J.R.R. Tolkien may be commonly acknowledged as a genius of prose and languages, but he also mastered the art of songwriting, scattering his oeuvre with various balladsa trait which Peter Jackson may have adapted too faithfully in his new film The Hobbit. Ever since the release of Jackson’s Lord of the Rings trilogy, fans have sustained Middle Earth’s strong musical heritage, from melodies urging Frodo not to wear the ring to musical summaries of the films’ cumulative 683-minute running time.

But long before the release Jackson’s films, there was one musical tribute to rule them all: “The Ballad of Bilbo Baggins” as performed by Leonard Nimoy on the variety series Malibu U in 1967. In the music video, Nimoy frolics around a beach (presumably located on Spock’s home planet, Vulcan) in full Spock garb, singing lyrics like “Bilbo Baggins / He’s only three feet tall… The bravest little hobbit of them all.”
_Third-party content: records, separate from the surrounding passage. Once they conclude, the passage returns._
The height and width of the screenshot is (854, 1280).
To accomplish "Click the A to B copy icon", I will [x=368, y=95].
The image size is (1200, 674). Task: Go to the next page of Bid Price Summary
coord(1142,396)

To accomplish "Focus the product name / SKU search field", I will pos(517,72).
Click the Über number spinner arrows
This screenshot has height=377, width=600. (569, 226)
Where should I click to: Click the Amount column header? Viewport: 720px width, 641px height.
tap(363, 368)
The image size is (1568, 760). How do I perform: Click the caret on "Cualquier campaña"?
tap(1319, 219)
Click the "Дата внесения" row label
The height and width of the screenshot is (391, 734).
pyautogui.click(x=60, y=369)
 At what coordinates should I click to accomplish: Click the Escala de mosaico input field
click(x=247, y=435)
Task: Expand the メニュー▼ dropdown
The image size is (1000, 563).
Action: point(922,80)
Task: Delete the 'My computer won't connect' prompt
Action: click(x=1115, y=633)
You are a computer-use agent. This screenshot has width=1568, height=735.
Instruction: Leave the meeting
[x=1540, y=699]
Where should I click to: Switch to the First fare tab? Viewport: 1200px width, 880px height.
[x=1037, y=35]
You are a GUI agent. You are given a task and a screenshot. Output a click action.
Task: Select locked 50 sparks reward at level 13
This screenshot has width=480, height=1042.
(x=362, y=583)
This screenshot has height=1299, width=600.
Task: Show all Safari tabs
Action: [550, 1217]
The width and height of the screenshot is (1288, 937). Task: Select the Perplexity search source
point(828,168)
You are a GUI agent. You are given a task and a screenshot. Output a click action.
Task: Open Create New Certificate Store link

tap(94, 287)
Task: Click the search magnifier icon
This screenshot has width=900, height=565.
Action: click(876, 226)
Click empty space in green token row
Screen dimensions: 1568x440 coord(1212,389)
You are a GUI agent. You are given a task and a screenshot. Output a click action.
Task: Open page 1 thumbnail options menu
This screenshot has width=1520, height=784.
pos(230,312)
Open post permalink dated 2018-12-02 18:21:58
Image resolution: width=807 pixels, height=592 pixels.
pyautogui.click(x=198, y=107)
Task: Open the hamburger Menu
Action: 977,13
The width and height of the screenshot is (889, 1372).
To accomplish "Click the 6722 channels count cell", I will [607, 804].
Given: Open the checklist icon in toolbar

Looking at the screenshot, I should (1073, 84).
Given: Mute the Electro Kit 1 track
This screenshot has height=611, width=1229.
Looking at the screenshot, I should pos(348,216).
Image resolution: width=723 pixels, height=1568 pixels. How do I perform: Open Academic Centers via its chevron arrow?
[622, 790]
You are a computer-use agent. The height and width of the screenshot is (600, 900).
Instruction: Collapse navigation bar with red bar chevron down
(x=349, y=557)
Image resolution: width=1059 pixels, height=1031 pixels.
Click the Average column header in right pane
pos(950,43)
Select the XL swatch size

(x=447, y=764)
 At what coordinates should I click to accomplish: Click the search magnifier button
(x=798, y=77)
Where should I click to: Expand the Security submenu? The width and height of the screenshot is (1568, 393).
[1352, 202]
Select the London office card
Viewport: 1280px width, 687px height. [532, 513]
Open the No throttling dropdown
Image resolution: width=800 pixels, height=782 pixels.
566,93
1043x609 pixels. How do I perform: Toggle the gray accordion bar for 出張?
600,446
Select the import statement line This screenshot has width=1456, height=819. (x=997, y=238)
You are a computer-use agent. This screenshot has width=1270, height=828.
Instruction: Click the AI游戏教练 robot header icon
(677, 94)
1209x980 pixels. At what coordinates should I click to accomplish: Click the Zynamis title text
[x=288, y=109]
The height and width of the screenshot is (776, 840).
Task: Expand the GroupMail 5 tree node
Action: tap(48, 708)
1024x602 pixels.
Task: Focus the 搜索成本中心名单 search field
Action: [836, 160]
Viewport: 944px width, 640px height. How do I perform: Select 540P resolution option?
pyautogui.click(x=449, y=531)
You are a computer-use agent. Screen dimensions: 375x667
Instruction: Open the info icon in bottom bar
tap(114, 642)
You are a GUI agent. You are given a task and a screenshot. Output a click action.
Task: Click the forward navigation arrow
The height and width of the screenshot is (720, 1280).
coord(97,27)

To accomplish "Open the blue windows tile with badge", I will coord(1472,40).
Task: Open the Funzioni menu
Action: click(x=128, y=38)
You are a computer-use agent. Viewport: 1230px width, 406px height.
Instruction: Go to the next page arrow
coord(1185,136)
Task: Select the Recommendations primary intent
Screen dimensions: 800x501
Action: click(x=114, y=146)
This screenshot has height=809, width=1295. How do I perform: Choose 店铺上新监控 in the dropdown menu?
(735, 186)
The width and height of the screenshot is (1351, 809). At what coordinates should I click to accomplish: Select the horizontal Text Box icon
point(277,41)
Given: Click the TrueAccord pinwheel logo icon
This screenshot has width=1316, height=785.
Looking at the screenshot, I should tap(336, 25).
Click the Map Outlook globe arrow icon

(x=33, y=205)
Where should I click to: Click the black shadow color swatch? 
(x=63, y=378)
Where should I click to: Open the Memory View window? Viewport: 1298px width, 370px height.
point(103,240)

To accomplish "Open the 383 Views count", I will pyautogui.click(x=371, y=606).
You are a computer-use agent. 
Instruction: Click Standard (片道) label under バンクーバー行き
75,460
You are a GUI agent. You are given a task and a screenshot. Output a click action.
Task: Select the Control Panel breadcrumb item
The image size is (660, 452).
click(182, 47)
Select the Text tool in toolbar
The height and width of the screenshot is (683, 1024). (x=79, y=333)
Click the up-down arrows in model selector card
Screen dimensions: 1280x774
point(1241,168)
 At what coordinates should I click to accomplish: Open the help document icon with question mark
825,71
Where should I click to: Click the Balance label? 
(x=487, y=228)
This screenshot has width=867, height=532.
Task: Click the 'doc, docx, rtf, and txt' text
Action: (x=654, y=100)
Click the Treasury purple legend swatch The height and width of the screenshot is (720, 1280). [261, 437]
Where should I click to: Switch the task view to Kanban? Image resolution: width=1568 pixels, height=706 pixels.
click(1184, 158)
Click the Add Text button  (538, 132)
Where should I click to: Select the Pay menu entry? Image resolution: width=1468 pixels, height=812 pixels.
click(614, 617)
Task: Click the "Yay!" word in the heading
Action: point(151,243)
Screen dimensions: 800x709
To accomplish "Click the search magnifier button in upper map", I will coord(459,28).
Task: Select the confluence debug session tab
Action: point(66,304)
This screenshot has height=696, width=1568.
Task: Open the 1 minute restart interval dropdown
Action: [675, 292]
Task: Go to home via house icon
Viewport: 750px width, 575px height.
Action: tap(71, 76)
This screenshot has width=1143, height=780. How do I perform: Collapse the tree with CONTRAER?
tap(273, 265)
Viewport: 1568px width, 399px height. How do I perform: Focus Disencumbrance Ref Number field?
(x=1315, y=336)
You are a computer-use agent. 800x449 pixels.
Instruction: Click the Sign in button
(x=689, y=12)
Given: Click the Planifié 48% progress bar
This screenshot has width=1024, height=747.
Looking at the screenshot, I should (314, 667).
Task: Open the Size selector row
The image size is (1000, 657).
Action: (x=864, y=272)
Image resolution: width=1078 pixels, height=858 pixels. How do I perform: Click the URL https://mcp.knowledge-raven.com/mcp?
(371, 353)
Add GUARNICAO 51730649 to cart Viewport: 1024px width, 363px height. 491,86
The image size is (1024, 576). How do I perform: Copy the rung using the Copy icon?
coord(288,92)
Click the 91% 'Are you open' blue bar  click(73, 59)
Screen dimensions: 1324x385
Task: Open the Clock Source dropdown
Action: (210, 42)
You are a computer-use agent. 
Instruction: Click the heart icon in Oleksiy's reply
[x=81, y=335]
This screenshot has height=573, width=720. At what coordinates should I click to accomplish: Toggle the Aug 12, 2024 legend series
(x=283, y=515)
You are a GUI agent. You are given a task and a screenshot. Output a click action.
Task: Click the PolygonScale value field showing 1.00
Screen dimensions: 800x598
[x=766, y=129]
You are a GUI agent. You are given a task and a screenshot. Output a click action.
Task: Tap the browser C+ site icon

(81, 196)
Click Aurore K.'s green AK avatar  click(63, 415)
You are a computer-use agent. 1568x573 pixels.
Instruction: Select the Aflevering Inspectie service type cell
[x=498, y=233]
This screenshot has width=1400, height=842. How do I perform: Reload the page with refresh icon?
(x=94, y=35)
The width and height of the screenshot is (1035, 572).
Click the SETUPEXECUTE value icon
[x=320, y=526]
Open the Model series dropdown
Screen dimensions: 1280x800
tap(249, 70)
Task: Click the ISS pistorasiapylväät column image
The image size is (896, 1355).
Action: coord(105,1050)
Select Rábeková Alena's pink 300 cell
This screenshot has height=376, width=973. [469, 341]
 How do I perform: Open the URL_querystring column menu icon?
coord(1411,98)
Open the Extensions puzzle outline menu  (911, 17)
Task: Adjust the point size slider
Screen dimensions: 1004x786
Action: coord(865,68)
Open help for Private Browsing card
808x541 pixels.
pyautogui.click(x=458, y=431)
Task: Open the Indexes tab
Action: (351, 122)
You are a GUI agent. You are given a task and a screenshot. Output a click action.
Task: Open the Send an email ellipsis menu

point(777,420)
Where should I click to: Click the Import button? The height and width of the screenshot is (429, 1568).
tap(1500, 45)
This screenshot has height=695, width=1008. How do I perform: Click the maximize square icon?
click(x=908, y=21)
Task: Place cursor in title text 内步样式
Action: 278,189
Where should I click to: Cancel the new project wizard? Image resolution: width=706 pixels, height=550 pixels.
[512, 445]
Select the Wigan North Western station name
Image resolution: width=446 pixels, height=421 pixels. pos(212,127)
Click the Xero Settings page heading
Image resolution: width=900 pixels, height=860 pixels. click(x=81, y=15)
Perhaps the most puzzling aspect of the video is the presence of female back-up dancers wearing bright sweatshirts, pins bearing the message “Hobbits Unite!” and pointy stick-on ears. Are the dancers supposed to be Vulcan or Hobbit? Both sport pointed lobes. Their dance number does not clear up the matter—while the apparently rabbit-inspired moves might ring of the extraterrestrial, we all know how much hobbits love to dance.

Though “The Ballad of Bilbo Baggins” was yet another number Nimoy performed at the request of a producer for his Star Trek promotional discography—the song appeared on only one of his many albums, Highly Illogical—he appears to be a sincere fan of The Hobbit. In an interview with Trekweb, Nimoy recalled of the song, “I thought it was very charming and I was very interested in the Hobbits stories.”

Nimoy’s enthusiasm for Tolkien does not clear up why Spock summarized The Hobbit’s plot in song on national television, however. Martin Freeman, the Bilbo in Jackson’s film, agrees: Freeman told iO9 he had seen the segment a long time ago and is “still baffled by it.”